When haskell programmers say "functional" they mean "functions, like in math": yes, mathematics has higher-order functions (derivative, etc) but the main thing is a mathematical function doesn't fire missiles or mutate variables (what we call "side-effects"). Writing code that's like math is "declarative"; you describe what things are not what to do.

Others have given lots of good views on the various upsides to using haskell, especially the ways in which the type system can catch bugs for you. But my favorite thing about the type system is it lets you create good abstractions. For example it's possible (and often quite easy) to create a library which cannot be used incorrectly. And because you finally have abstractions which are good (not brittle or leaky) you can build on them to create larger abstractions (by "abstraction" here, think: conceptual unit that is easy to reason about). And that's also one of the challenges with learning haskell: there's more to learn because we can create new abstractions that are worth learning.

I like talking about haskell, but certainly won't presume to tell you you should learn it. But if you want to learn and are put off by what you've seen of it on HN for whatever reason, I can tell you that the community is incredibly generous and full of very kind and smart folks (though some humility and an open mind, as always, will get you far). The community is why I actually have something of a career in software today.

I've spent the last two months wishing I'd written the project I'm working on now in Haskell instead of C++ - the main reason? Lazy evaluation.

I'm working on developing a new algorithm, which is most easily defined as a set of constant functions over my data structure (a DAG with about a dozen node types). There's a fair number of places where I want shortcuts to not calculate things if they're not needed, and with Haskell's lazy evaluation I'd be able to just let the compiler handle most of those (the pattern matching constructs would make my functions-by-cases cleaner to define too).

I'm doing some funny stuff with memo tables indexed by object pointers that would be trickier to do in Haskell, but I think there's likely a library I could leverage.

>If you say "functional programming", please elaborate. I know all about function pointers in C, and I've read the docs of Python's functools module

That's maybe 1% of functional programming, if that. And from how you write about it, it seems like you haven't even tried to dabble with that (I mean, merely "read the docs of the functools module"?).

But, if I may, I think the issue here is not about Haskell. Judging from the Haskell query, and what you write about learning Vim, I think you have a general aversion to anything that doesn't have an instant payoff and/or isn't trivial.

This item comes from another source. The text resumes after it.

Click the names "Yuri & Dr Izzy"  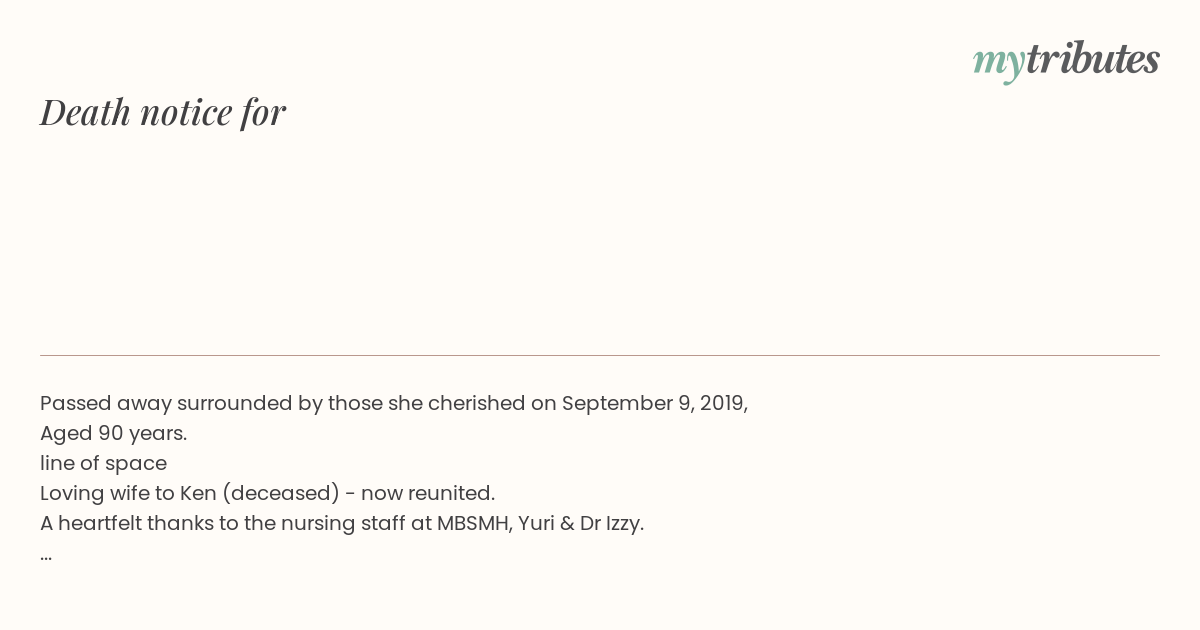[x=580, y=523]
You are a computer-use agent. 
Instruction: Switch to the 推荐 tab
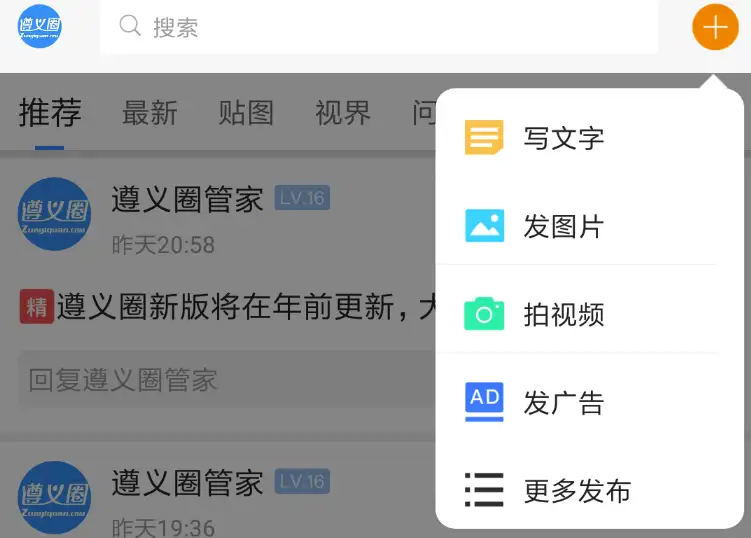click(x=50, y=113)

Of course you can go on not knowing Haskell or Vim and 100 other things. Many do, and don't lose much, because there are other things.

But if you go on avoiding anything that needs hard work and only offers a future pay-off, that is, anything with a learning curve, it will certainly hold you back. That is, if your ambition is to be a very good programmer (which might not be).

If, on the other hand, you just want to have fun, and are content with easier stuff, there's really no reason to learn Haskell or anything hard for that matter.

> That's maybe 1% of functional programming, if that.

I was asking where I can find the other 99%.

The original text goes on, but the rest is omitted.